Copy the rows word for word, from the line containing "Task: Open Maintenance using its wrench icon" through the end of the rows, and leave out everything else.

+++ Material provided +++

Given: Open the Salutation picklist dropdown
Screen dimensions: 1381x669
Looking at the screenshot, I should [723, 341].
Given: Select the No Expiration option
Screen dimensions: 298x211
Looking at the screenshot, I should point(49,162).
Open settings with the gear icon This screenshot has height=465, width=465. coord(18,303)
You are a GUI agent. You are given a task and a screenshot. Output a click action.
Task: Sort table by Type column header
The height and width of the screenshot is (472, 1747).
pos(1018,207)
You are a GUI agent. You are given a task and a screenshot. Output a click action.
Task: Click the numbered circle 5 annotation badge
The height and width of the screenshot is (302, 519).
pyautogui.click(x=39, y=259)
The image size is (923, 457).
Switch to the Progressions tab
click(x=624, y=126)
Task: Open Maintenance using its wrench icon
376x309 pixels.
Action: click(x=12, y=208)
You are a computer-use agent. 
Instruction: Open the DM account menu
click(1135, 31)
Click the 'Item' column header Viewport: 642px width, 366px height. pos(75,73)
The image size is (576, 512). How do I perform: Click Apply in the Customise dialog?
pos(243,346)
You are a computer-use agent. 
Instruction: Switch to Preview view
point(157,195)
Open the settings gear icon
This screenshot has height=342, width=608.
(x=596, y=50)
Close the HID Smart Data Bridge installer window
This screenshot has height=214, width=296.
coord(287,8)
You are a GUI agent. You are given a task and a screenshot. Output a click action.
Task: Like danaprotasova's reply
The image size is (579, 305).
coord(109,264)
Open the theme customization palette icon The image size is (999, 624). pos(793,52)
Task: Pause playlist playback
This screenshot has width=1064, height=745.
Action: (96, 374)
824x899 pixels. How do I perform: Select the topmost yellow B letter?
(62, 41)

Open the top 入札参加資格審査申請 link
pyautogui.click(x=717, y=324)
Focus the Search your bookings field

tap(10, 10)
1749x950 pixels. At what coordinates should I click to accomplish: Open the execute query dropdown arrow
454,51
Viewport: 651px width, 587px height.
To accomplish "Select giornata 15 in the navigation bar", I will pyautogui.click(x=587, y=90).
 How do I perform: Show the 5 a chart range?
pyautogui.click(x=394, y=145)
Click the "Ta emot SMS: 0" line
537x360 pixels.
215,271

+++

Result of the task
Task: Open Maintenance using its wrench icon
376x309 pixels.
Action: click(x=12, y=208)
You are a computer-use agent. 
Instruction: Open the DM account menu
click(1135, 31)
Click the 'Item' column header Viewport: 642px width, 366px height. pos(75,73)
The image size is (576, 512). How do I perform: Click Apply in the Customise dialog?
pos(243,346)
You are a computer-use agent. 
Instruction: Switch to Preview view
point(157,195)
Open the settings gear icon
This screenshot has height=342, width=608.
(x=596, y=50)
Close the HID Smart Data Bridge installer window
This screenshot has height=214, width=296.
coord(287,8)
You are a GUI agent. You are given a task and a screenshot. Output a click action.
Task: Like danaprotasova's reply
The image size is (579, 305).
coord(109,264)
Open the theme customization palette icon The image size is (999, 624). pos(793,52)
Task: Pause playlist playback
This screenshot has width=1064, height=745.
Action: (96, 374)
824x899 pixels. How do I perform: Select the topmost yellow B letter?
(62, 41)

Open the top 入札参加資格審査申請 link
pyautogui.click(x=717, y=324)
Focus the Search your bookings field

tap(10, 10)
1749x950 pixels. At what coordinates should I click to accomplish: Open the execute query dropdown arrow
454,51
Viewport: 651px width, 587px height.
To accomplish "Select giornata 15 in the navigation bar", I will pyautogui.click(x=587, y=90).
 How do I perform: Show the 5 a chart range?
pyautogui.click(x=394, y=145)
Click the "Ta emot SMS: 0" line
537x360 pixels.
215,271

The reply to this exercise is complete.